Available records =>
************
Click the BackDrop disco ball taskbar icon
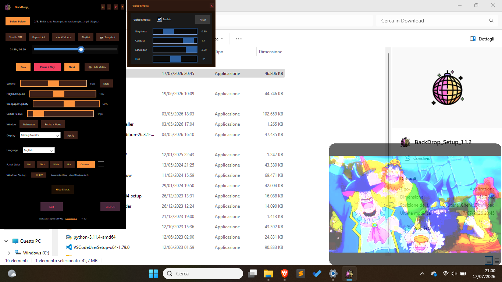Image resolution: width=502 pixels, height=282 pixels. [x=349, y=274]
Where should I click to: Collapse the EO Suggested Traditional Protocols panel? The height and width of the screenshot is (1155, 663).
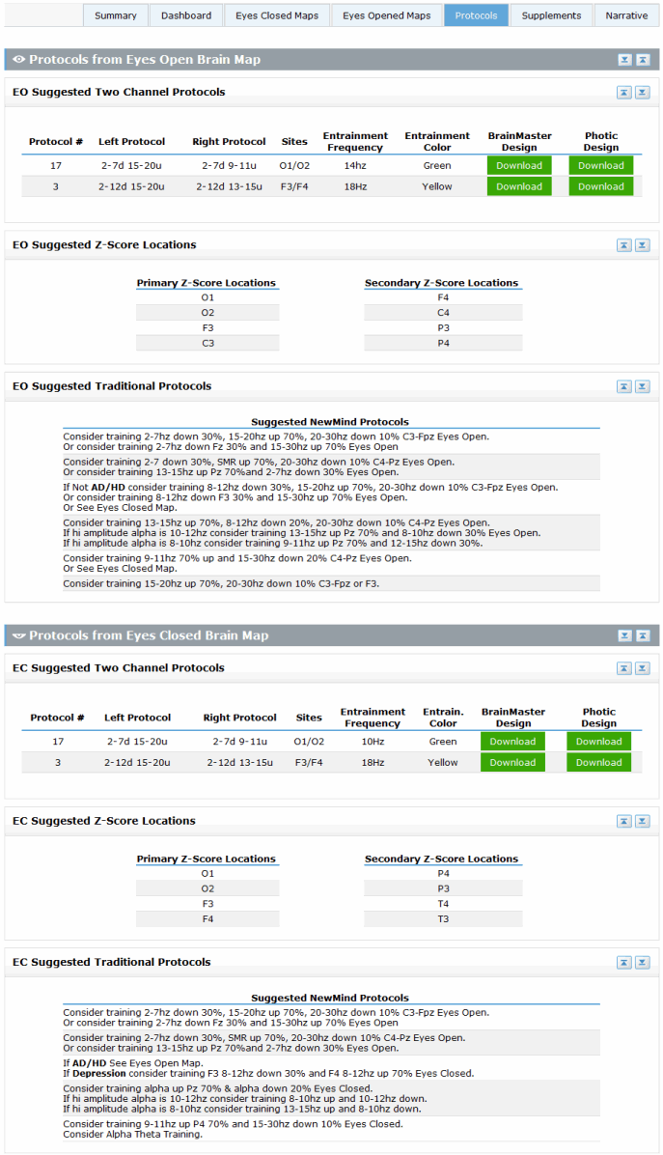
************
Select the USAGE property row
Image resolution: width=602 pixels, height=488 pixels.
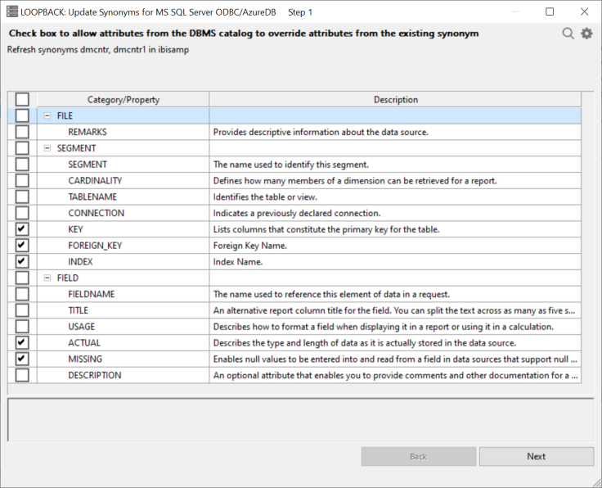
************
Exercise goal => To complete this exercise, transcribe exactly the lines above from the one that holds "Click the BackDrop disco ball taskbar icon" through the one that holds "Where should I". Pictures stay out.

Solution to this task =>
Click the BackDrop disco ball taskbar icon
Image resolution: width=502 pixels, height=282 pixels. [x=349, y=274]
Where should I click to: Collapse the EO Suggested Traditional Protocols panel? The height and width of the screenshot is (1155, 663).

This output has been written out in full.